• [PASSAGE TO READ]
# # # # # # #
The process that Rclean uses

relies on the generation of data provenance. The term provenance

means information about the origins of some object. Data provenance is

a formal representation of the execution of a computational process, to rigorously determine the the

unique computational pathway from inputs to results ^{3}. To

avoid confusion, note that “data” in this context is used in a broad

sense to include all of the information generated during computation,

not just the data that are collected in a research project that are

used as input to an analysis. Having the formalized, mathematically

rigorous representation that data provenance provides guarantees that

analyses conducted by Rclean

are theoretically sound. Most importantly, because the relationships

defined by the provenance can be represented as a graph, it is

possible to apply network search algorithms to determine the minimum

and sufficient code needed to generate the chosen result in the

`clean()`

function.

There are multiple approaches to collecting data provenance, but

Rclean uses “prospective”

provenance, which analyzes code and uses language-specific information

to predict the relationship among processes and data

objects. Rclean relies on an

R package called CodeDepends to gather the prospective provenance for

each script. For more information on the mechanics of the CodeDepends

package, see ^{4}. To get an idea of what data provenance

is, we can use the `code_graph()`

function to get a graphical representation

of the prospective provenance generated for

Rclean.

All of this work with the provenance is to get the network

representation of relationships among functions and objects. The

provenance network is very powerful because we can now apply

algorithms to analyze the R script with respect to our results. This is

what empowers the `clean()`

function, which takes the provenance and

applies a network search algorithm to determine the pathways leading

from inputs to outputs. In the process any objects or functions

that do not fall along that pathway are by definition not necessary to

produce the desired set of results and can therefore be removed. As

demonstrated in the example, this property of the provenance network

is what facilitates the robust isolation of the minimal code necessary

to generate the output we want.
# # # # # # #
• [AVAILABLE DATA]
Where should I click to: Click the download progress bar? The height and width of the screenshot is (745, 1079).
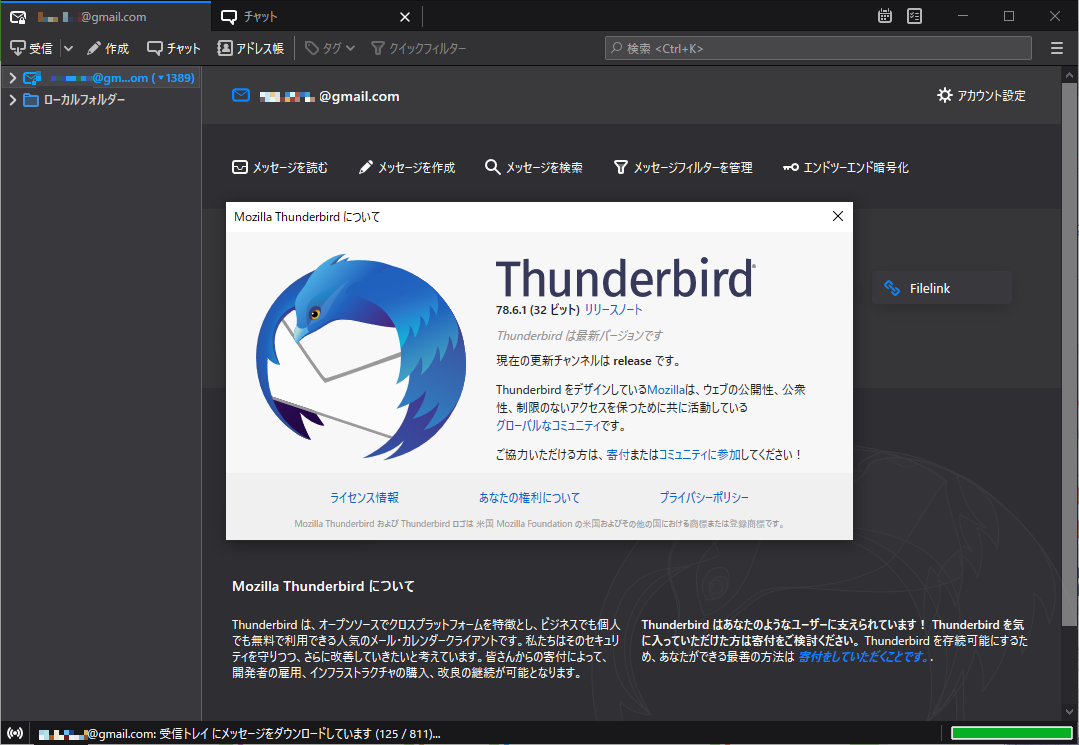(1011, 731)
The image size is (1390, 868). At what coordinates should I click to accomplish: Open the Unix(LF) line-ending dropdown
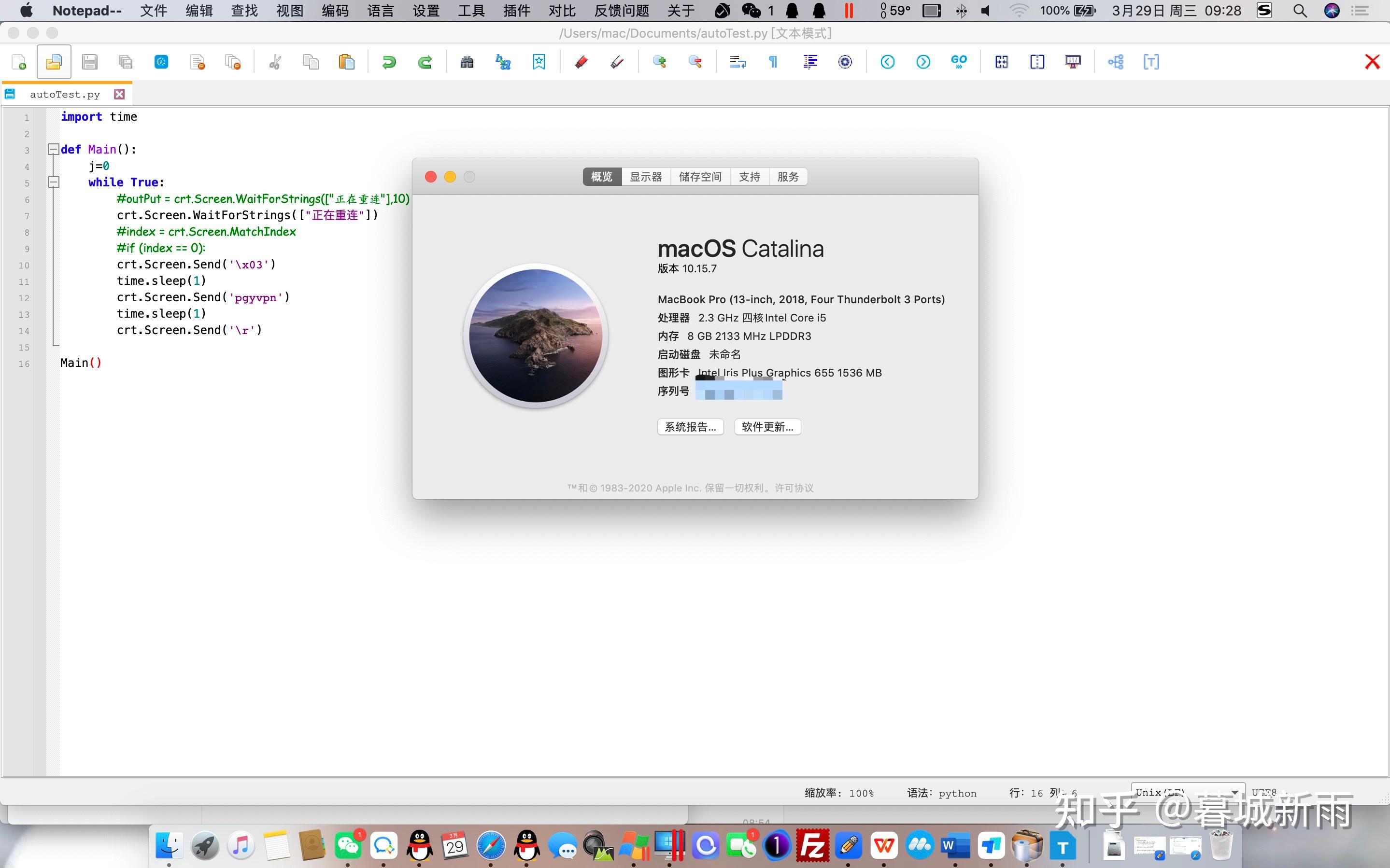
# # # # # # #
• [WRITTEN TASK 1] Condense the paragraph in the passage on Rclean and data provenance that begins "There are multiple approaches" into a short bulleted list that keeps its main facts.
• [WRITTEN TASK 2] Extend the passage on Rclean and data provenance, picking up after its final sentence.

• [OUTPUT 1]
- Data provenance can be collected in several ways, and Rclean uses "prospective" provenance.
- Prospective provenance analyzes code and uses language-specific information to predict how processes and data objects relate.
- Rclean gathers this provenance for each script with an R package called CodeDepends.
- The `code_graph()` function shows a graphical representation of the prospective provenance generated for Rclean.

• [OUTPUT 2]
One important topic to discuss is that

Rclean *does not* keep comments

present in code. This is the result of a limitation of the data

provenance collection, which currently does not assign them a

relationship in the provenance network. This is a general issue with

detecting the relationships between comments and code. For example,

comments at the end of lines are typically relevant to the line they

are on but this is not a linguistic requirement. Also, comments

occupying their own lines usually refer to the following lines but

this is also not necessarily the case either. In fact comments can

refer to any or none of the code relative to their position in the

script, the latter commonly being the case when code is removed from a

script but comments referring to it have not. The inferred and

explicit meanings of comments are a cultural and not linguistic.

That being said, although Rclean

cannot operate automatically on comments, comments in the original

code remain untouched and can be used to inform the reduced

code. Also, as the `clean()`

function is oriented toward isolating

code based on a specific result, the resulting code tends to naturally

support the generation of new comments that are higher level

(e.g. “The following produces a plot of the mean response of each

treatment group."), and lower level comments are not necessary because

the code is simpler and clearer. This process of commenting is an

important part of writing better code. Lastly, although comments can

serve an important role in coding, it is worth reflecting on the

statement in R.C. Martin’s book *Clean Code: A Handbook of Agile Software Craftsmanship* where he writes that, “Comments do not

compensate for bad code.”

### Concluding remarks and future work

Rclean provides a simple, easy to

use tool for scientists who would like help refactoring code. Using

Rclean, the code necessary to

produce a specified result (e.g., an object stored in memory or a

table or figure written to disk) can be easily and *reliably* isolated

even when tangled with code for other results. Tools, such as this,

that make it easier to produce transparent, accessible code will be an

important aid for improving scientific reproducibility

^{5}.

Although the current implementation of

Rclean for minimizing code is

useful on its own, we see promise in connecting it with other

reproducibility tools. One example is the

reprex package, which provides a simple

API for sharing reproducible examples

^{6}. Rclean could provide

a reliable way to extract parts of a larger script that would be piped

to a simplified reproducible example. Another possibility is to help

transition scripts to functions, packages and workflows refactoring

via toolboxes like drake

^{7}. Since Rclean can

isolate the code from inputs to one or more outputs, it could be used

to extract all of the components needed to write one or more functions

that would be a part of a package or workflow, as is the goal of

drake.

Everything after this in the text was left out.